State how many lines of the listing below contain the string "icon", matching case exactly. Give only the number.

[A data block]

====================

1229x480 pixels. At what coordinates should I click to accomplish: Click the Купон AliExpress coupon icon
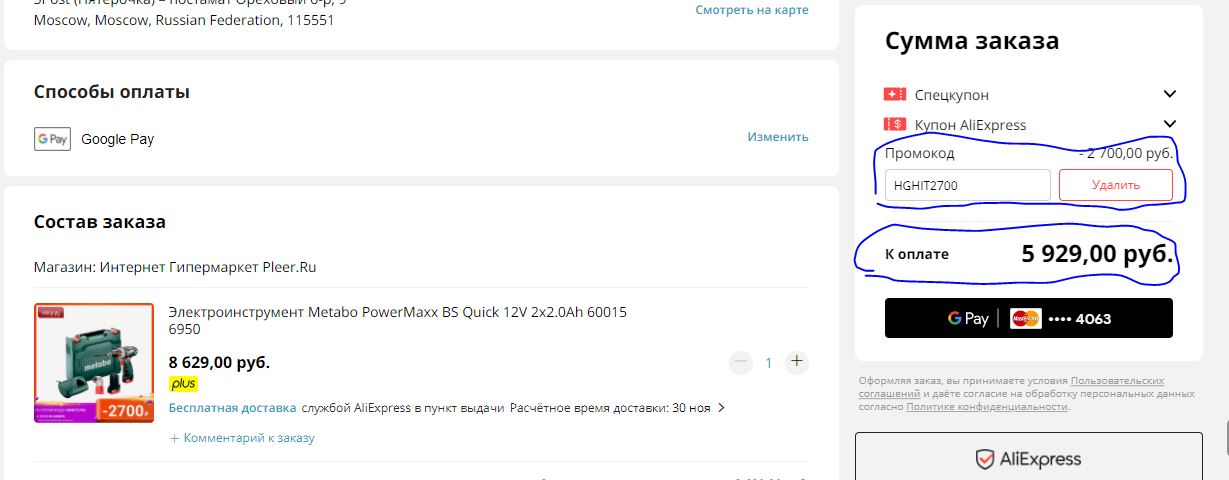[894, 124]
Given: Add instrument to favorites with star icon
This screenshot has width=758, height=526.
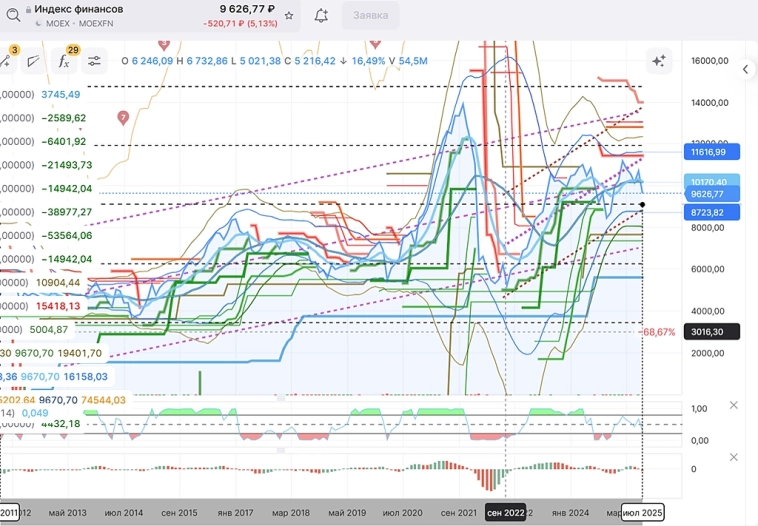Looking at the screenshot, I should point(289,16).
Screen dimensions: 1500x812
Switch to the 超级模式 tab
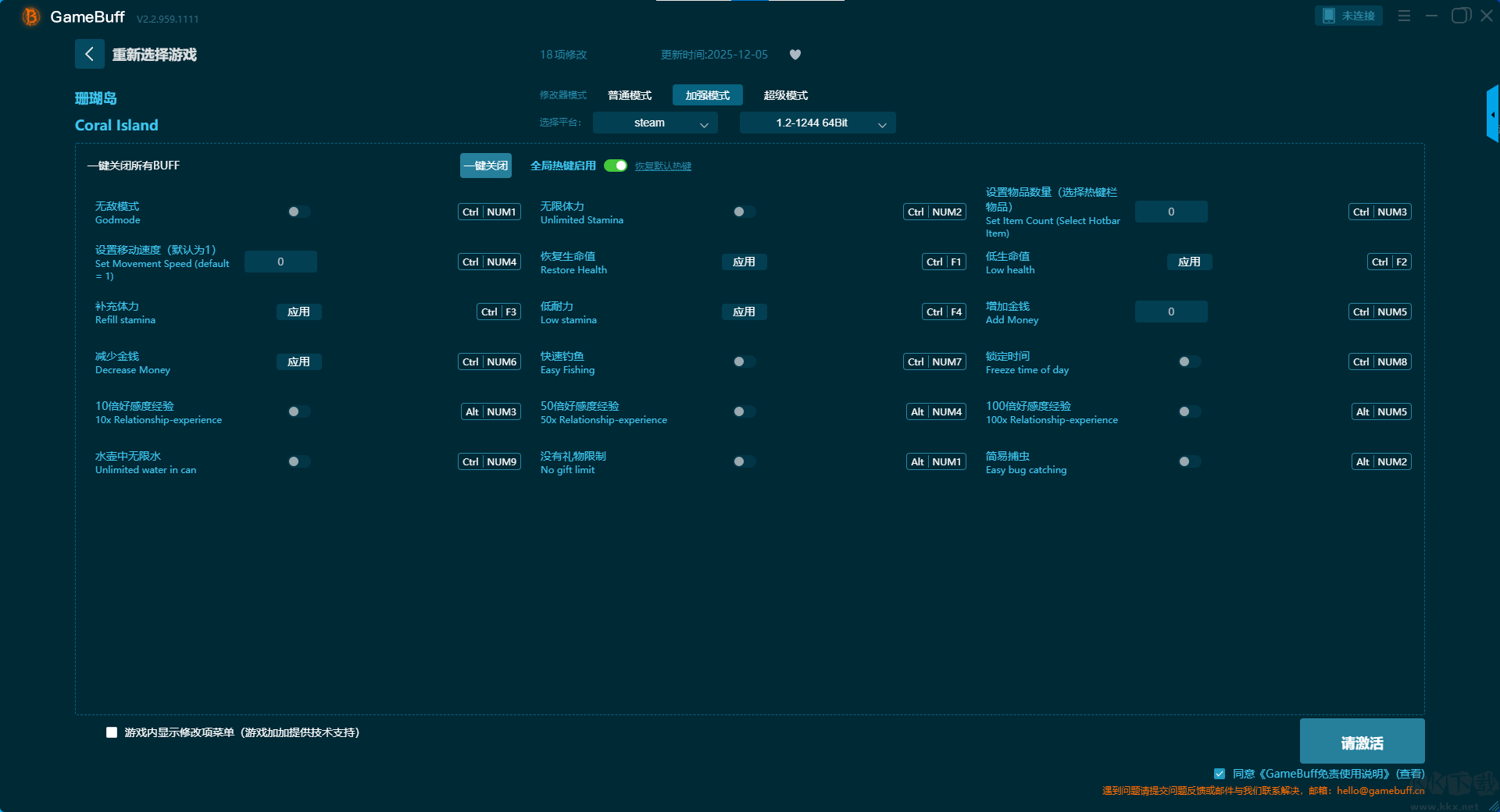(785, 95)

====================

◆ Right answer ◆
2